In developer experience terms, if it really is an “approach” is to have the API user pinpoint the model in the system prompt separately (even after pointing to the model in the API call itself), it differs quite a bit from what OpenAI’s competitors like Claude or Perplexity offer via their API by default.

When you specify a model sub-type like gpt-4-turbo-2024-04-09 in an API call, it’s (at least in my mind) a valid and logical expectation that this instruction alone should suffice for the model to utilize its most recent training data and knowledge cutoff, without further need for system prompt steering to pinpoint gpt-4-turbo-2024-04-09 separately for it to align to its latest cutoff date and its associated data.

API’s like Claude and Perplexity both seem to use the latest available data to deliver results when instructed to perform as an AI assistant without further system prompt steering on the API side, whereas gpt-4-turbo-2024-04-09 really seems to require pinpoint identification in the system message or it won’t anchor itself correctly to its proper cutoff date and hence can and produce i.e. outdated output by default.

The requirement for exact model identification within the system message (rather than relying on the selected model’s inherent knowledge parameters or i.e. simply to what model the API call is pointing to) could lead to the model sourcing information from an incorrect or outdated dataset, and that discrepancy might be a contributing factor to the latest model checkpoint’s reported sub-par performance.

Ideally, the latest model should always default to its latest data by default, and this doesn’t seem to be the case at the moment with gpt-4-turbo-2024-04-09. Again, feel free to use the code snippet above to do your own A/B comparisons with i.e. Q&A’s related to events that took place between Apr-Dec 2023 and come to your own conclusions. :slight_smile:

On my side it said “April 2024” the whole morning (I tried more than once as it seemed strange) until I read this post and I tried again. Now it says “April 2023”.

1 Like

Is there a way to check whether this is actually the updated model?

I’d say there’s no 100% way to be sure of anything the model says, ever. You may or may not remember the “persisting hallucination problem” that ChatGPT had for some days last December where it “thought” it was version GPT-4.5.

Especially if OAI’s own system prompt isn’t pinpointing and anchoring the model accurately with the system prompt, as what’s been discovered in terms of model behavior on the API side would imply, if it’s not system prompt-pointed to the exact checkpoint and hence to a cutoff date, it can and will be all over the place.
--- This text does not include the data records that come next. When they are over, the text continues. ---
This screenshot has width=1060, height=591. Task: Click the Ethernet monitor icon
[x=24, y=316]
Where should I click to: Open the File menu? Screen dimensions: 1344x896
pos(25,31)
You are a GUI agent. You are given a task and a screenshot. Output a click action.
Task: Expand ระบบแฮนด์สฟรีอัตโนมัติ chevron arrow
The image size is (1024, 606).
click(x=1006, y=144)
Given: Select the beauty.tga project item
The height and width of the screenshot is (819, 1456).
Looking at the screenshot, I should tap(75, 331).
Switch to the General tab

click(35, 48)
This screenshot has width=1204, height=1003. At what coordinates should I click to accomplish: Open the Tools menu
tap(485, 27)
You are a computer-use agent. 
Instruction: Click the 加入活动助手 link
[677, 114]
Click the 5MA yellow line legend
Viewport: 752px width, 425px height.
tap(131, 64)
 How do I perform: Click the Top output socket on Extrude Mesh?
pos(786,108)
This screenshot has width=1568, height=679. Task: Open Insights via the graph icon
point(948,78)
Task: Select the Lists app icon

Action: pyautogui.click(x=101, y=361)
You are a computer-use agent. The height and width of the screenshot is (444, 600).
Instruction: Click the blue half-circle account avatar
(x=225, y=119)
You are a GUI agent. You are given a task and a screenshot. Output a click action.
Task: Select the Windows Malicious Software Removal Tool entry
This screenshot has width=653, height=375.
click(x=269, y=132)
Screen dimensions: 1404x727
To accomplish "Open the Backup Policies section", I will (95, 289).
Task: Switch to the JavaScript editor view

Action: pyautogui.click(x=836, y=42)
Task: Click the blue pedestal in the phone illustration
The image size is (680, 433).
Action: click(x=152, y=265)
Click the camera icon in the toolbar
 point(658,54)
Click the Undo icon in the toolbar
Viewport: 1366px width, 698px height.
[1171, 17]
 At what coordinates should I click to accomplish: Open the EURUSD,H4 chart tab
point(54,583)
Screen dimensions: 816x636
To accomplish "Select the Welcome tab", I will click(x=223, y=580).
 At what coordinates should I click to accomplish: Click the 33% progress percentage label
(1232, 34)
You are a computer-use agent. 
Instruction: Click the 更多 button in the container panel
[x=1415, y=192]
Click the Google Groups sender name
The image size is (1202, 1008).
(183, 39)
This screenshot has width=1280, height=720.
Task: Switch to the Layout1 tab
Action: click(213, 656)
For instance, gpt-4-turbo-2024-04-09 (the latest version) should have a cutoff date of December 2023. https://platform.openai.com/docs/models/gpt-4-turbo-and-gpt-4

In that context, if ChatGPT is telling you that its current cutoff date is April 2024, eh, I’d be skeptical of that. Ask if it has a bridge for sale in Brooklyn while at it. :slight_smile:

2 Likes

So strange… I wonder whether it switches between models based on traffic or whether it just doesn’t know.

1 Like

Tokens are randomly sampled from all possibilities. You’re basically not going to get the same thing twice out of ChatGPT. When it gets to fabricating numbers after gpt-4-, there’s 100k different things the AI could output, in proportion to how certain it is.

ChatGPT can even invoke internet search to get wrong answers about what model you get, which is not named and can be constant trials of different models under evaluation, by alternation, or by testing groups. Ask in Chinese, get a different answer.

So far, my experience in coding is quite similar - I’m unsatisfied with gpt-4-turbo and am sticking to gpt-4, for the rare moments I deem Claude incapable. However, for other sorts of text generation, turbo seems pretty decent at 1/3 the price of gpt-4.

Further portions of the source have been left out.